Illuminating an industry

Shows that came to Denver and have since found streaming homes include: “Cooper’s Bar” (AMC+ later this year), “Generation Por Qué” (HBOMax) and “Everyone Is Doing Great” (Hulu).

“SeriesFest has uniquely positioned itself as a marketplace and discovery platform for new talent, and with the demand for content continuing to accelerate, it is a terrific resource for both the industry and emerging creators,” wrote Denver-based Liberty Global CEO and SeriesFest champion Mike Fries in an email. “That’s one of the reasons we’re so proud to support them. Plus, we think Denver is the ideal home for it.”

In 2019, Fries sat down with Netflix’s chief content officer, Ted Serandos, for one of the fest’s first-ever Innovation Talks. It was entertaining and illuminating — and might have had you gulping the streamer’s brand of Kool-Aid.

What a difference a couple of years make. In the intervening years, the old-school networks have launched or rebranded their streaming services: There’s Peacock (NBC), Paramount Plus (CBS) and ABC’s products on Hulu. That’s just for starters. Cable news concern CNN started CNN+ only to yank it. And it was big news — the biggest — when Netflix announced in April that it has experienced a dramatic shedding of subscribers. The changes have been fast-paced, to say the least.

“Things are evolving on almost a daily basis,” Fries wrote. For his Season 8 Innovation Talk, he will sit down with Jon Feltheimer,  CEO of Lionsgate, a company that has deep roots in film production but also in television, with Starz. “I’m looking forward to doing a deep dive into Jon’s personal and professional journey as well as discuss where the industry is heading.”
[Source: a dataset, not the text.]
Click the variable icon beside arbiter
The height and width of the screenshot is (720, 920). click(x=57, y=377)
On closing night, NPR’s television critic Eric Deggans will offer one side of another Innovation Talk, exchanging big ideas with W. Kamau Bell, the writer-director of Showtime’s documentary miniseries “We Need To Talk About Cosby” and executive producer and peripatetic host of CNN’s “Unites Shades of America.”
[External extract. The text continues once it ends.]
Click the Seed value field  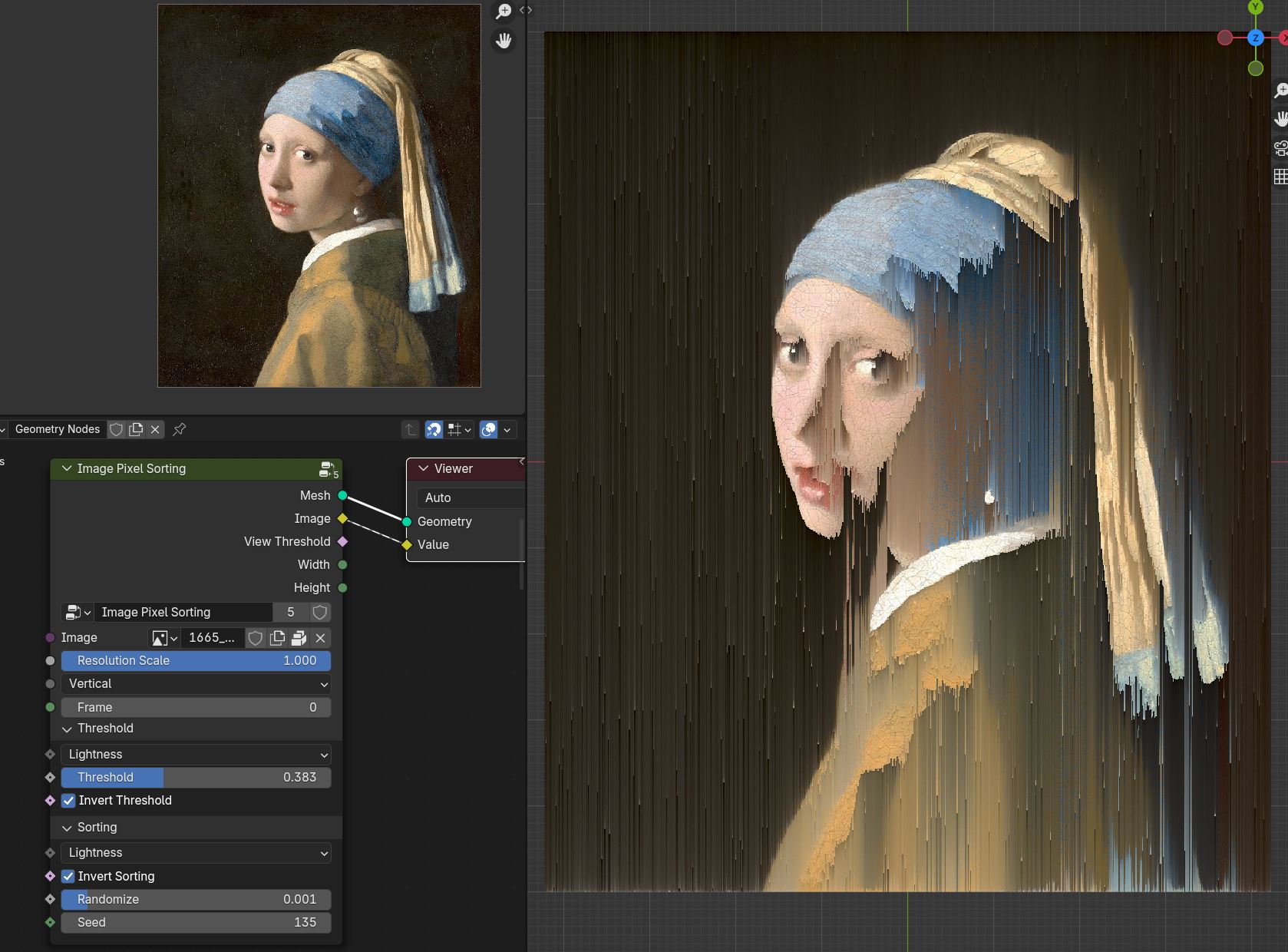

Some of this may sound like a wee bit of insider baseball. “Industry-schmindustry,” you say. What matters is what we watch, right? But how we watch continues to experience seismic shifts that affect the content we consume. The table is piled high, and who’s cooking up that fare is increasingly diverse. That variety of storytellers is reflected throughout SeriesFest Season 8.

The terrifically bonkers “Tank Fairy,” from Taiwan, finds its vinyl-suited protagonist delivering propane tanks and free-spiriting a bullied boy. It’s part of the Digital Short Series Competition, as is the Canadian produced “Hello (Again),” in which supernatural magic will be required to mend the relationship between a cook and his internist girlfriend.
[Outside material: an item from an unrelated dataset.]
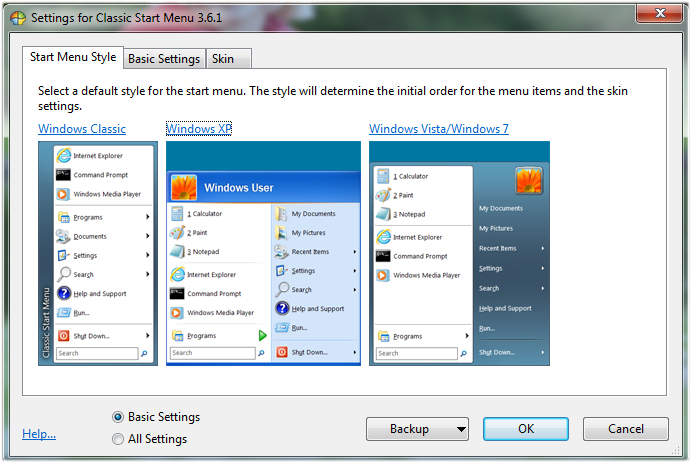Select the All Settings radio button
691x463 pixels.
(x=118, y=439)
“We are most proud of the fact that “Hello (Again)” is an authentic Asian story told by Asians supported by an Asian creative team,” stated producers Teresa Ho and Timothy Yeung in an email. The comedy is the work of writer Nathalie Younghai and actor Simu Liu. “SeriesFest has the prestige like a Sundance to showcase “Hello (Again),” and it is the perfect festival for its U.S. premiere.”

Amber shows what?

“The Amber Ruffin Show” episode Ruffin chose for the Rock Rocks will be a surprise — perhaps even to the comedian herself. “I remember narrowing it down a little bit, but then I don’t remember which one I went with,” she says. “I’m pretty partial to all of the shows.”

And why not? She and her writers have crafted a half-hour show that is agile when it comes to skewering the headlines of the day or the week and is often madcap.

“I always want my writers to be a little silly. I think there are two schools of thought on comedy. Your stand-ups, a lot of times, are more “over it”; they like to make fun of how dumb everything is. They operate from a cool-guy island, and I am not that,” Ruffin admits. “And I don’t do that. I’m very silly and kind of overly loving. Odds are if I met you, I love you, and I think we’re best friends.”

Whichever episode she selected is sure to be smart and silly, and she’s likely to be wearing a killer, custom tie that looks like the love child of a bolo tie and a seriously fab bow tie.